The tutorial/demonstration is open to all registered meeting attendees who signed up at the time of registration. Laptops are not required, but participants with valid licenses for UNF-ST&DARDS and SCALE 6.2.2/SCALE 6.2.3 installed on their computer (windows machine) can follow the demonstrations hands-on.
PFLOTRAN IHLRWM Short Course
Thursday, April 18 Afternoon
PFLOTRAN is an open source, massively-parallel reactive multiphase flow and transport code being developed by researchers from around the world to simulate problems of varying complexity, from simple 1D transport to large 3D multiphase flow and biogeochemical reaction in heterogeneous porous media. The code is founded upon the parallel PETSc framework and designed to run on computers ranging from laptops to supercomputers. PFLOTRAN is being employed by the US Department of Energy’s (DOE) Spent Fuel and Waste Sciences and Technologies (SFWST) Campaign to simulate thermal, hydrologic, and chemical processes associated with deep geologic disposal of radioactive waste. It is an integral component of the DOE’s geologic disposal safety assessment (GDSA) framework (pa.sandia.gov). This half-day short course will demonstrate PFLOTRAN capability within the context of radioactive waste management and include presentation of underlying theory, demonstration of simulation execution, and visualization of results. Participants who would like to install a virtual machine for running PFLOTRAN demonstration problems are encouraged to bring a laptop.

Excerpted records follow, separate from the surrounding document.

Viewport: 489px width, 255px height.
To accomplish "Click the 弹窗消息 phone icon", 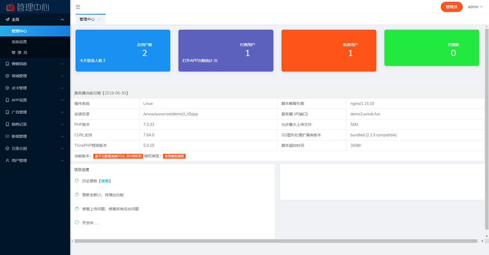I will (x=7, y=64).
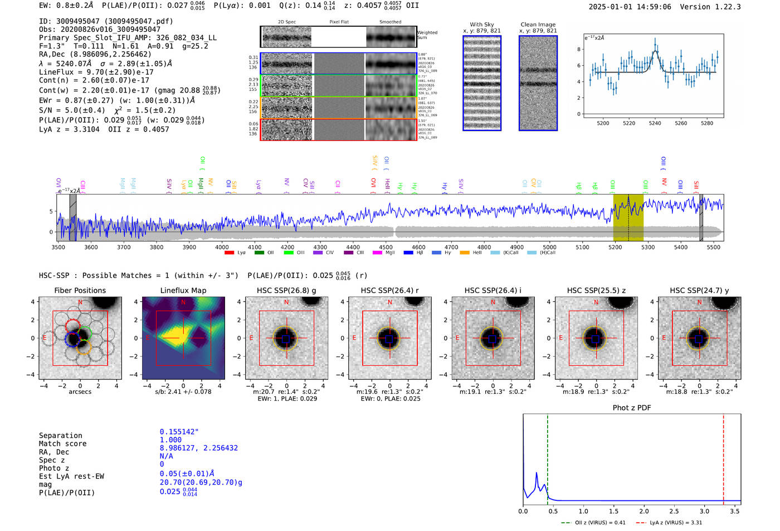
Task: Click the blue Hβ legend swatch
Action: point(408,253)
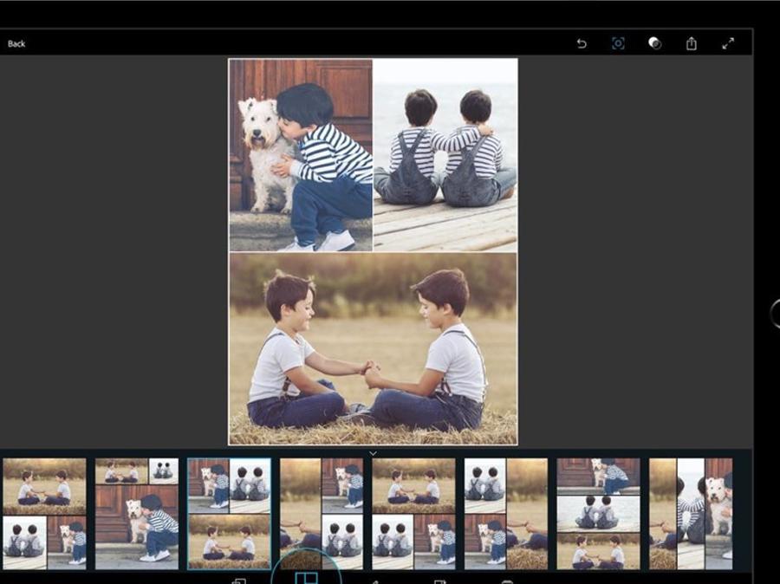Select the highlighted third layout thumbnail
780x584 pixels.
230,513
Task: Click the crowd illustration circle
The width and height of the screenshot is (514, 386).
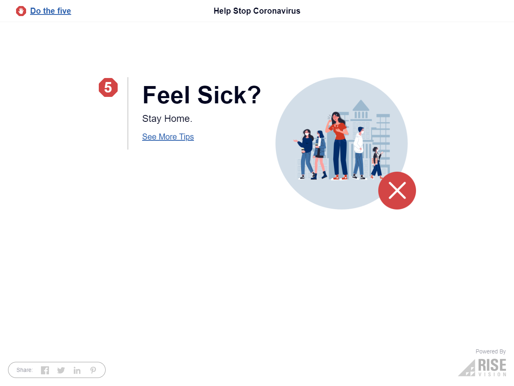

MAVRIC shipping cask analysis using ORIGEN source terms (4 hrs)
Sunday, April 14
One of the unique features of the SCALE code system is the flexibility of assembling different SCALE codes or sequences to solve complex problems. Transportation and storage of spent fuel require a computational tool set to characterize both the spent fuel source terms and the doses for containers used to transport or store the fuel. Spent fuel is a complex neutron and photon source that can be well characterized using the ORIGEN code in SCALE. Additionally, ORIGEN can be used to characterize the radioactive sources resulting from activation of non-fissile materials and components in a nuclear reactor, such as the pressure vessel. The variety of source terms generated with ORIGEN can be used for shielding analyses with the MAVRIC sequence. MAVRIC can estimate particle fluxes and dose rates outside of containers, to ensure that the safety requirements for transportation, storage and ultimate disposal of spent fuel or activated materials are met.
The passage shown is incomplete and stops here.